**Action item**. Reproduce, unchanged, the lines between the one holding "You are a GUI" and the last line of the records, including both ends, but no pictures.
----- Stored data
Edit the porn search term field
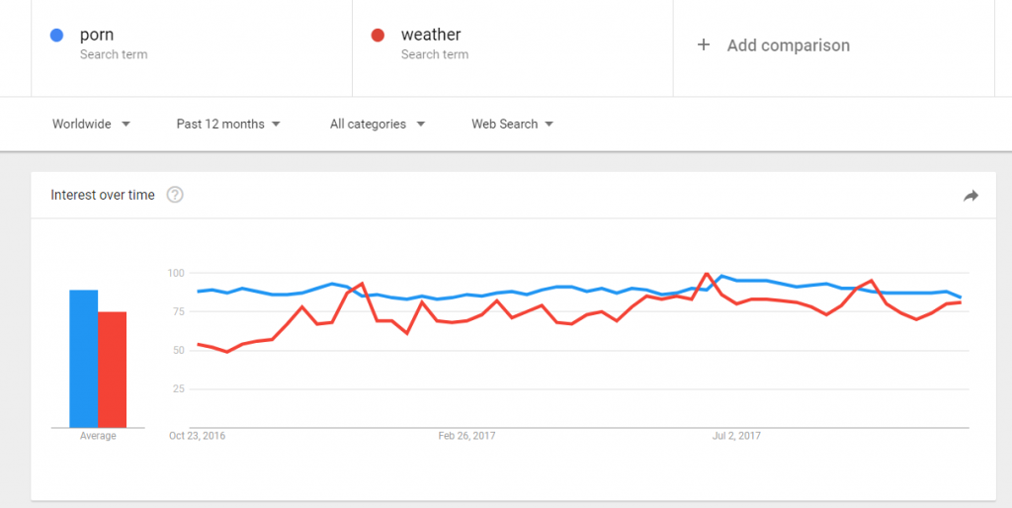This screenshot has width=1012, height=508. coord(192,45)

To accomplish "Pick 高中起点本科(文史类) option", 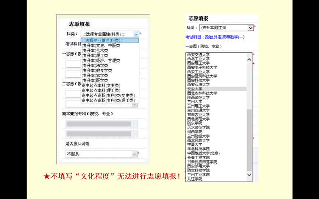I will coord(101,86).
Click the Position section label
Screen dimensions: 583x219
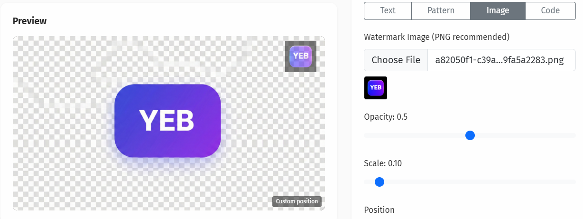coord(379,209)

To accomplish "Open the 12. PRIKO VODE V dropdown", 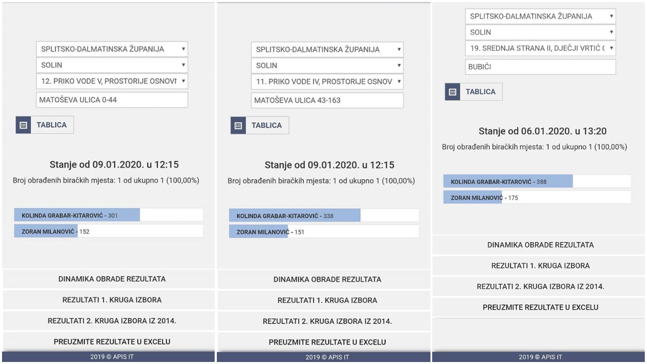I will point(112,81).
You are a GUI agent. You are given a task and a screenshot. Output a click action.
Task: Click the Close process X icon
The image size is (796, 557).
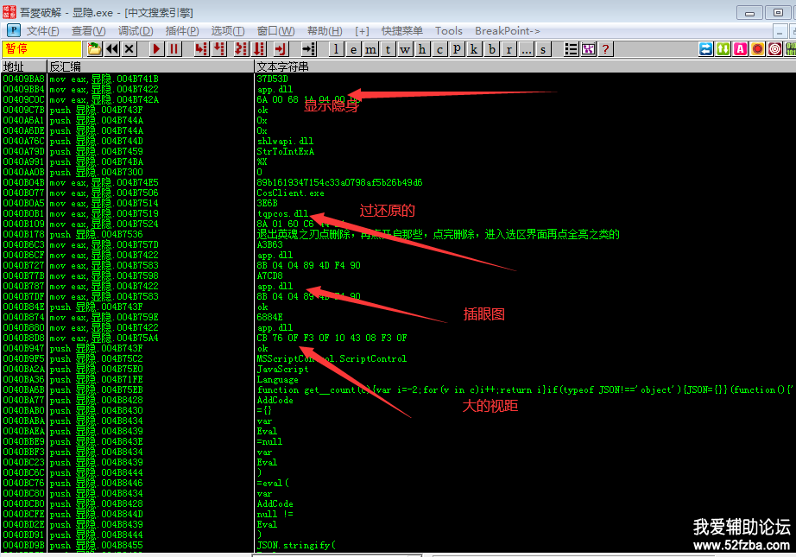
----------
**Answer area**.
You are a GUI agent. You are given a task and a screenshot. Output a click action.
Task: Click the Close process X icon
The image size is (796, 557).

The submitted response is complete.